Due to the following transactions, the total of accounting equation will be: (a) Commenced business with cash Rs.4,00,000 (b) Purchased goods on credit Rs.75,000 (c) Goods costing Rs.1,00,000 sold at a profit of 20% for cash (d) Rent paid Rs.5000
Answers
Explanation:
Capital = 40,000
Asset = Debtor = 1,20,000 (20% profit added)

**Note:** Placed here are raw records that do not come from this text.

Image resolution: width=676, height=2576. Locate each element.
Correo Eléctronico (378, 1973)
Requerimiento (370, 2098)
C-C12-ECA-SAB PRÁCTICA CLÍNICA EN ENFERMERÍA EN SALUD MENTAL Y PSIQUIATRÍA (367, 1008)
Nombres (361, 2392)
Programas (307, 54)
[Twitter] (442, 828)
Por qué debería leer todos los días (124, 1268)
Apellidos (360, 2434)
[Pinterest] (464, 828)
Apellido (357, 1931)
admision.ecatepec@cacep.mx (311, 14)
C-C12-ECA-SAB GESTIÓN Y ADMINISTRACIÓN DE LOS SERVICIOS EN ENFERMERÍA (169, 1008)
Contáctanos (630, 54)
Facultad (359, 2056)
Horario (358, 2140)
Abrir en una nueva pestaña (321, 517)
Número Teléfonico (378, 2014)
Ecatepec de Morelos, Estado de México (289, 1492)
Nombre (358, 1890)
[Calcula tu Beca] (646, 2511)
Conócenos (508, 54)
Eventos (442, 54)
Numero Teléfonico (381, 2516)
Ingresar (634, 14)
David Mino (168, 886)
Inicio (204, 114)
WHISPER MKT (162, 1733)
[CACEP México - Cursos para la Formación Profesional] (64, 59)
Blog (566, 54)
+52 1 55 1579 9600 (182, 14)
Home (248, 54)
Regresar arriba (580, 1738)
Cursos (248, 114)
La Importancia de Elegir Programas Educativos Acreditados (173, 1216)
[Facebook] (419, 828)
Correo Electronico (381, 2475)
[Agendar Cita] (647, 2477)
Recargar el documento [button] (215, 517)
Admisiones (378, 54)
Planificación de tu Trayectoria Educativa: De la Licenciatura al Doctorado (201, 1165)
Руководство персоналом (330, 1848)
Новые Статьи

Liability = Creditor + Rent = 75000 + 5000
= 80,000
Accounting equation,
Asset = Liability + Capital
1,20,000= 80,000+ 40,000
1,20,000=1,20,000
Answer:
Below is the required accounting equation.
Explanation:
What we know:
Capital = 40,000
Debtor = 1,20,000 (20% profit added)
Liability = Creditor + Rent
= 75000 + 5000
= 80,000
So, the accounting equation will be:
Asset = Liability + Capital
1,20,000= 80,000 + 40,000
1,20,000 = 1,20,000
The Accounting Equation: What Is It?
The entire assets of a corporation are equal to the sum of its liabilities and shareholders' equity, according to the accounting equation. The basic idea behind the double-entry accounting system is that assets, liabilities, and equity have a clear relationship with one another. The fundamental accounting formula and the cornerstone of the double-entry accounting system is asset = liabilities + equity. Transactions are recorded using the double-entry method as debits and credits. It implies that the total monetary value of all a company's assets equals the sum of its claims from both owners and outside parties. The value of capital and liabilities can be calculated using this equation.
Thus, an essential component of the balance sheet and a fundamental accounting principle is the accounting equation.